## DATA SHOWN
=-=-=
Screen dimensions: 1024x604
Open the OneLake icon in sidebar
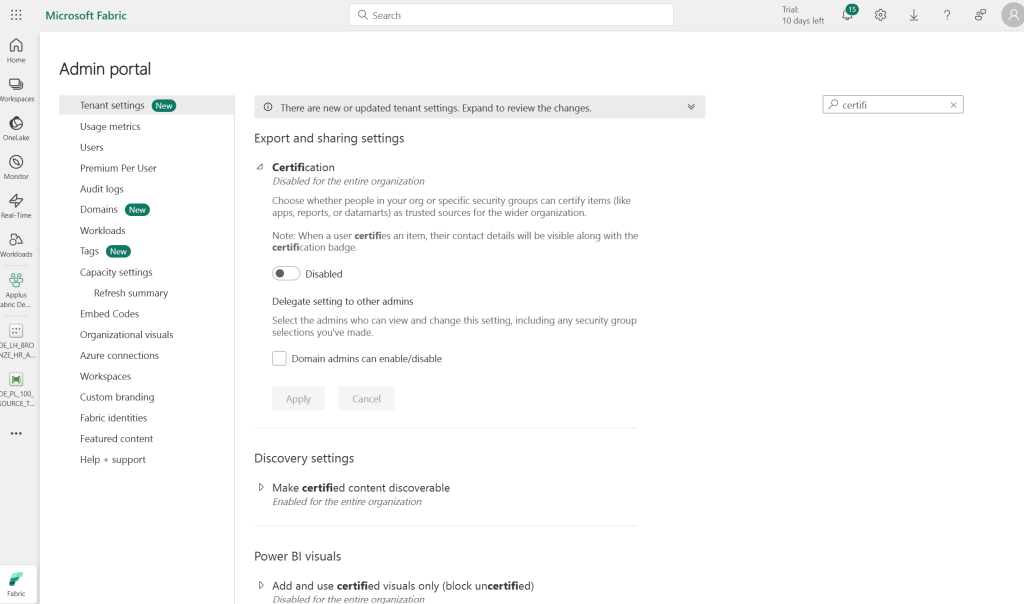pos(16,128)
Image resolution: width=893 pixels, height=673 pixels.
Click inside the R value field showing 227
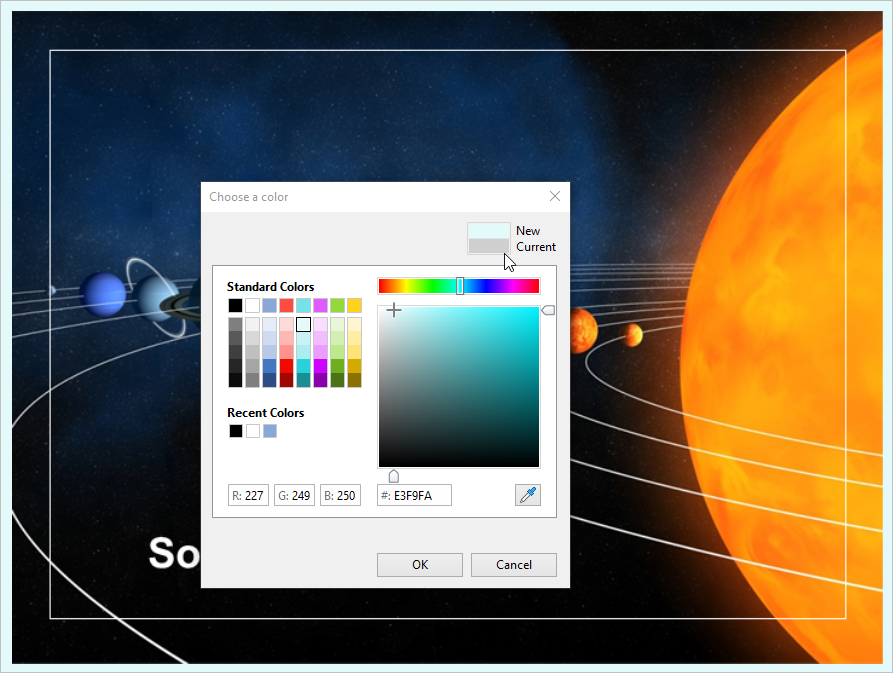(250, 494)
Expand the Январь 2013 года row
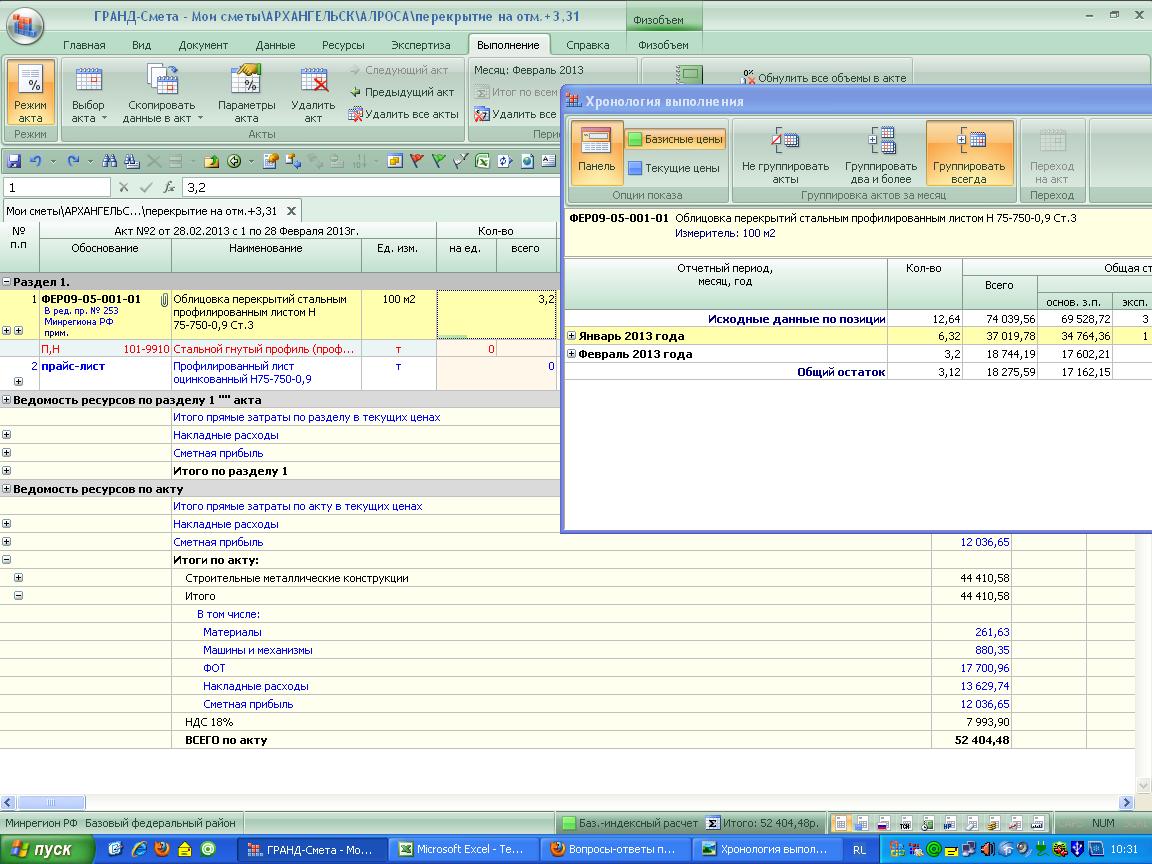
=-=-=
## WHAT IS BEING ASKED
Please edit the lines above so that "sidebar" becomes "side panel", keeping everything else the same and leaving the pictures out.

## CORRECT RESPONSE
Screen dimensions: 1024x604
Open the OneLake icon in side panel
pos(16,128)
Image resolution: width=893 pixels, height=673 pixels.
Click inside the R value field showing 227
(250, 494)
Expand the Январь 2013 года row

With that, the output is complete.